-- Opening Marker --
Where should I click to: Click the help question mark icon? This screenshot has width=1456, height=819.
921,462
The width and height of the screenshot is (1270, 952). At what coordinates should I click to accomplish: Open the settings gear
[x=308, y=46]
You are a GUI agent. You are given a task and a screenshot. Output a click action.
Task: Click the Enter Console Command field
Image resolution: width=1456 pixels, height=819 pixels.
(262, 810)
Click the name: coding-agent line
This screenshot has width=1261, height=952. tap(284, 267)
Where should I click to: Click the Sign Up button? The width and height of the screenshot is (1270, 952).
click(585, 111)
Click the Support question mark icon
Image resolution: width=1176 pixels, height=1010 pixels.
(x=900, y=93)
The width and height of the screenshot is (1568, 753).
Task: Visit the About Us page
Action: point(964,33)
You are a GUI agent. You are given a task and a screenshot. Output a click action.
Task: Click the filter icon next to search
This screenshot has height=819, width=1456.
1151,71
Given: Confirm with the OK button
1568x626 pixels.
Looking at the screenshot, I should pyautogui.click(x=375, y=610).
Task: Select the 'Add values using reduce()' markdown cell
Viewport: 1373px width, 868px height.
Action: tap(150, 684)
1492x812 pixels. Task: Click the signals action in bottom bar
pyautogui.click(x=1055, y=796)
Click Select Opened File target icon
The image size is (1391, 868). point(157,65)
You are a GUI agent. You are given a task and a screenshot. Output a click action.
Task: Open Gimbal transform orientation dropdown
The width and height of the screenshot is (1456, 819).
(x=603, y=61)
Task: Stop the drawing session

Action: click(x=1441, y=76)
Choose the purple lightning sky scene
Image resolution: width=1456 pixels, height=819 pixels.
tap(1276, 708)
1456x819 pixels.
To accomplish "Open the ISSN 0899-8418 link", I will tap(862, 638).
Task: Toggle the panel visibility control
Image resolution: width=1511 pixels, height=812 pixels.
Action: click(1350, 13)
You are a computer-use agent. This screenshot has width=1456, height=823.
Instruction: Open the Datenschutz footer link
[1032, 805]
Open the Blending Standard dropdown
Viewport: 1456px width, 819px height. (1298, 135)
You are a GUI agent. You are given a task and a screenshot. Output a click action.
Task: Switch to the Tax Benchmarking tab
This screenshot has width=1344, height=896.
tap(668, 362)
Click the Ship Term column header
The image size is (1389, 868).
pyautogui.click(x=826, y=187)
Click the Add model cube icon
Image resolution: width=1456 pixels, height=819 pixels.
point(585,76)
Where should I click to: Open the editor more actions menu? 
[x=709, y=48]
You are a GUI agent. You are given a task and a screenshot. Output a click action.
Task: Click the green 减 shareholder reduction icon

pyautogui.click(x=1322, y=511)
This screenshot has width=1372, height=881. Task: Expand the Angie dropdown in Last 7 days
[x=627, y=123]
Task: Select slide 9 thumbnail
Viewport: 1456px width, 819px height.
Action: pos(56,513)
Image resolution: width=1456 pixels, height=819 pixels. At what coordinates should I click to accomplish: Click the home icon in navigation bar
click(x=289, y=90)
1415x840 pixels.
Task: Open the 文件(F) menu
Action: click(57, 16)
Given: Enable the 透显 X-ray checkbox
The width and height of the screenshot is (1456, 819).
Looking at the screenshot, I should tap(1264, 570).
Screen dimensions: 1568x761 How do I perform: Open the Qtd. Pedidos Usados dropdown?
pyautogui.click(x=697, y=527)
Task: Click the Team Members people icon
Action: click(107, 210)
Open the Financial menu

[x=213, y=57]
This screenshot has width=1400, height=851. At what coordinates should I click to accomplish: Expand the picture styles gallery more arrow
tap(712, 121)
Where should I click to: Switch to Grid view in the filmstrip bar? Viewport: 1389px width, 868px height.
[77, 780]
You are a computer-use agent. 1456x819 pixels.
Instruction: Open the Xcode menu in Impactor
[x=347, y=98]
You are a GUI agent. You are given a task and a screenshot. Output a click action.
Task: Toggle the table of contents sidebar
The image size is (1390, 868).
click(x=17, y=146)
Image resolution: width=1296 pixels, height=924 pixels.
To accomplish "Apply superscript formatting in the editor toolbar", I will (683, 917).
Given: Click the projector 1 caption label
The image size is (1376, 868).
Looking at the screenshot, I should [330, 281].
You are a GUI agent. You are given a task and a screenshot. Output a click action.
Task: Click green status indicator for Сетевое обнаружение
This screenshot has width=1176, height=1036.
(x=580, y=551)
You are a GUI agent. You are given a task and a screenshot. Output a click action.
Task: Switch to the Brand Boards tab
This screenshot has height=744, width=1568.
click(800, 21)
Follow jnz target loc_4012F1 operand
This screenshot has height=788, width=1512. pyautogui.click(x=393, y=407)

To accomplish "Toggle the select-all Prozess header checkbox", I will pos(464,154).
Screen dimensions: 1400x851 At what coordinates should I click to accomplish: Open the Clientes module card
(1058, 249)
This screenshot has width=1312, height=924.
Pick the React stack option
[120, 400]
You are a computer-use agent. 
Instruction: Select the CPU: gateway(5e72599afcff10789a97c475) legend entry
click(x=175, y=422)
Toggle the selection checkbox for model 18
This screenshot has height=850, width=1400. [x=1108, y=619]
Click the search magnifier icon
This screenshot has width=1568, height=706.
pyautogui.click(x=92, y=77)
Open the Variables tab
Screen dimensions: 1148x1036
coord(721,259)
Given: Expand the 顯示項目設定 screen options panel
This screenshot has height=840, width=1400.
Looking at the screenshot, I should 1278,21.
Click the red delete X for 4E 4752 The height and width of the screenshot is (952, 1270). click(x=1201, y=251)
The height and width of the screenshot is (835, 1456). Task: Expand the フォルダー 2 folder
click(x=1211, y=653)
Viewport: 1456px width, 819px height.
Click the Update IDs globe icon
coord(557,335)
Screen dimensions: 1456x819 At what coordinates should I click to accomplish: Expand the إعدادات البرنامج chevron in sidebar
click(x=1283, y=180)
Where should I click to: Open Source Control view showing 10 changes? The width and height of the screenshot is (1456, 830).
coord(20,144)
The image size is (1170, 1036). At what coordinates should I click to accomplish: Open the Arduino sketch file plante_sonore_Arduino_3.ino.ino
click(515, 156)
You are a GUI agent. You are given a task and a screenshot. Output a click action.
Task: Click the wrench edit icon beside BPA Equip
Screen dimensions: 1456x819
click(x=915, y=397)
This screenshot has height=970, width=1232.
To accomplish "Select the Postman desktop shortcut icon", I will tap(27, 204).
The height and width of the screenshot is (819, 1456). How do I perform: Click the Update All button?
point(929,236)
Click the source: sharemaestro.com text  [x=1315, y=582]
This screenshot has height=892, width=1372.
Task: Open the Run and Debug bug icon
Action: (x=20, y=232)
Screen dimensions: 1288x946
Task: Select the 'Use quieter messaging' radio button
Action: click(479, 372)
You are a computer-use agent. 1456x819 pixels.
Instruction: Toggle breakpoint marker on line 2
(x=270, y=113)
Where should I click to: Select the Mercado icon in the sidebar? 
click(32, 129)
-- Closing Marker --
• **How to complete this task**: The lines above are to be retyped exactly, with none omitted.

• **Written answer**:
Where should I click to: Click the help question mark icon? This screenshot has width=1456, height=819.
921,462
The width and height of the screenshot is (1270, 952). At what coordinates should I click to accomplish: Open the settings gear
[x=308, y=46]
You are a GUI agent. You are given a task and a screenshot. Output a click action.
Task: Click the Enter Console Command field
Image resolution: width=1456 pixels, height=819 pixels.
(262, 810)
Click the name: coding-agent line
This screenshot has width=1261, height=952. tap(284, 267)
Where should I click to: Click the Sign Up button? The width and height of the screenshot is (1270, 952).
click(585, 111)
Click the Support question mark icon
Image resolution: width=1176 pixels, height=1010 pixels.
(x=900, y=93)
The width and height of the screenshot is (1568, 753).
Task: Visit the About Us page
Action: point(964,33)
You are a GUI agent. You are given a task and a screenshot. Output a click action.
Task: Click the filter icon next to search
This screenshot has height=819, width=1456.
1151,71
Given: Confirm with the OK button
1568x626 pixels.
Looking at the screenshot, I should pyautogui.click(x=375, y=610).
Task: Select the 'Add values using reduce()' markdown cell
Viewport: 1373px width, 868px height.
Action: tap(150, 684)
1492x812 pixels. Task: Click the signals action in bottom bar
pyautogui.click(x=1055, y=796)
Click Select Opened File target icon
The image size is (1391, 868). point(157,65)
You are a GUI agent. You are given a task and a screenshot. Output a click action.
Task: Open Gimbal transform orientation dropdown
The width and height of the screenshot is (1456, 819).
(x=603, y=61)
Task: Stop the drawing session

Action: click(x=1441, y=76)
Choose the purple lightning sky scene
Image resolution: width=1456 pixels, height=819 pixels.
tap(1276, 708)
1456x819 pixels.
To accomplish "Open the ISSN 0899-8418 link", I will tap(862, 638).
Task: Toggle the panel visibility control
Image resolution: width=1511 pixels, height=812 pixels.
Action: click(1350, 13)
You are a computer-use agent. This screenshot has width=1456, height=823.
Instruction: Open the Datenschutz footer link
[1032, 805]
Open the Blending Standard dropdown
Viewport: 1456px width, 819px height. (1298, 135)
You are a GUI agent. You are given a task and a screenshot. Output a click action.
Task: Switch to the Tax Benchmarking tab
This screenshot has width=1344, height=896.
tap(668, 362)
Click the Ship Term column header
The image size is (1389, 868).
pyautogui.click(x=826, y=187)
Click the Add model cube icon
Image resolution: width=1456 pixels, height=819 pixels.
point(585,76)
Where should I click to: Open the editor more actions menu? 
[x=709, y=48]
You are a GUI agent. You are given a task and a screenshot. Output a click action.
Task: Click the green 减 shareholder reduction icon

pyautogui.click(x=1322, y=511)
This screenshot has width=1372, height=881. Task: Expand the Angie dropdown in Last 7 days
[x=627, y=123]
Task: Select slide 9 thumbnail
Viewport: 1456px width, 819px height.
Action: pos(56,513)
Image resolution: width=1456 pixels, height=819 pixels. At what coordinates should I click to accomplish: Click the home icon in navigation bar
click(x=289, y=90)
1415x840 pixels.
Task: Open the 文件(F) menu
Action: click(57, 16)
Given: Enable the 透显 X-ray checkbox
The width and height of the screenshot is (1456, 819).
Looking at the screenshot, I should tap(1264, 570).
Screen dimensions: 1568x761 How do I perform: Open the Qtd. Pedidos Usados dropdown?
pyautogui.click(x=697, y=527)
Task: Click the Team Members people icon
Action: click(107, 210)
Open the Financial menu

[x=213, y=57]
This screenshot has width=1400, height=851. At what coordinates should I click to accomplish: Expand the picture styles gallery more arrow
tap(712, 121)
Where should I click to: Switch to Grid view in the filmstrip bar? Viewport: 1389px width, 868px height.
[77, 780]
You are a computer-use agent. 1456x819 pixels.
Instruction: Open the Xcode menu in Impactor
[x=347, y=98]
You are a GUI agent. You are given a task and a screenshot. Output a click action.
Task: Toggle the table of contents sidebar
The image size is (1390, 868).
click(x=17, y=146)
Image resolution: width=1296 pixels, height=924 pixels.
To accomplish "Apply superscript formatting in the editor toolbar", I will (683, 917).
Given: Click the projector 1 caption label
The image size is (1376, 868).
Looking at the screenshot, I should [330, 281].
You are a GUI agent. You are given a task and a screenshot. Output a click action.
Task: Click green status indicator for Сетевое обнаружение
This screenshot has width=1176, height=1036.
(x=580, y=551)
You are a GUI agent. You are given a task and a screenshot. Output a click action.
Task: Switch to the Brand Boards tab
This screenshot has height=744, width=1568.
click(800, 21)
Follow jnz target loc_4012F1 operand
This screenshot has height=788, width=1512. pyautogui.click(x=393, y=407)

To accomplish "Toggle the select-all Prozess header checkbox", I will pos(464,154).
Screen dimensions: 1400x851 At what coordinates should I click to accomplish: Open the Clientes module card
(1058, 249)
This screenshot has width=1312, height=924.
Pick the React stack option
[120, 400]
You are a computer-use agent. 
Instruction: Select the CPU: gateway(5e72599afcff10789a97c475) legend entry
click(x=175, y=422)
Toggle the selection checkbox for model 18
This screenshot has height=850, width=1400. [x=1108, y=619]
Click the search magnifier icon
This screenshot has width=1568, height=706.
pyautogui.click(x=92, y=77)
Open the Variables tab
Screen dimensions: 1148x1036
coord(721,259)
Given: Expand the 顯示項目設定 screen options panel
This screenshot has height=840, width=1400.
Looking at the screenshot, I should 1278,21.
Click the red delete X for 4E 4752 The height and width of the screenshot is (952, 1270). click(x=1201, y=251)
The height and width of the screenshot is (835, 1456). Task: Expand the フォルダー 2 folder
click(x=1211, y=653)
Viewport: 1456px width, 819px height.
Click the Update IDs globe icon
coord(557,335)
Screen dimensions: 1456x819 At what coordinates should I click to accomplish: Expand the إعدادات البرنامج chevron in sidebar
click(x=1283, y=180)
Where should I click to: Open Source Control view showing 10 changes? The width and height of the screenshot is (1456, 830).
coord(20,144)
The image size is (1170, 1036). At what coordinates should I click to accomplish: Open the Arduino sketch file plante_sonore_Arduino_3.ino.ino
click(515, 156)
You are a GUI agent. You are given a task and a screenshot. Output a click action.
Task: Click the wrench edit icon beside BPA Equip
Screen dimensions: 1456x819
click(x=915, y=397)
This screenshot has height=970, width=1232.
To accomplish "Select the Postman desktop shortcut icon", I will tap(27, 204).
The height and width of the screenshot is (819, 1456). How do I perform: Click the Update All button?
point(929,236)
Click the source: sharemaestro.com text  [x=1315, y=582]
This screenshot has height=892, width=1372.
Task: Open the Run and Debug bug icon
Action: (x=20, y=232)
Screen dimensions: 1288x946
Task: Select the 'Use quieter messaging' radio button
Action: click(479, 372)
You are a computer-use agent. 1456x819 pixels.
Instruction: Toggle breakpoint marker on line 2
(x=270, y=113)
Where should I click to: Select the Mercado icon in the sidebar? 
click(32, 129)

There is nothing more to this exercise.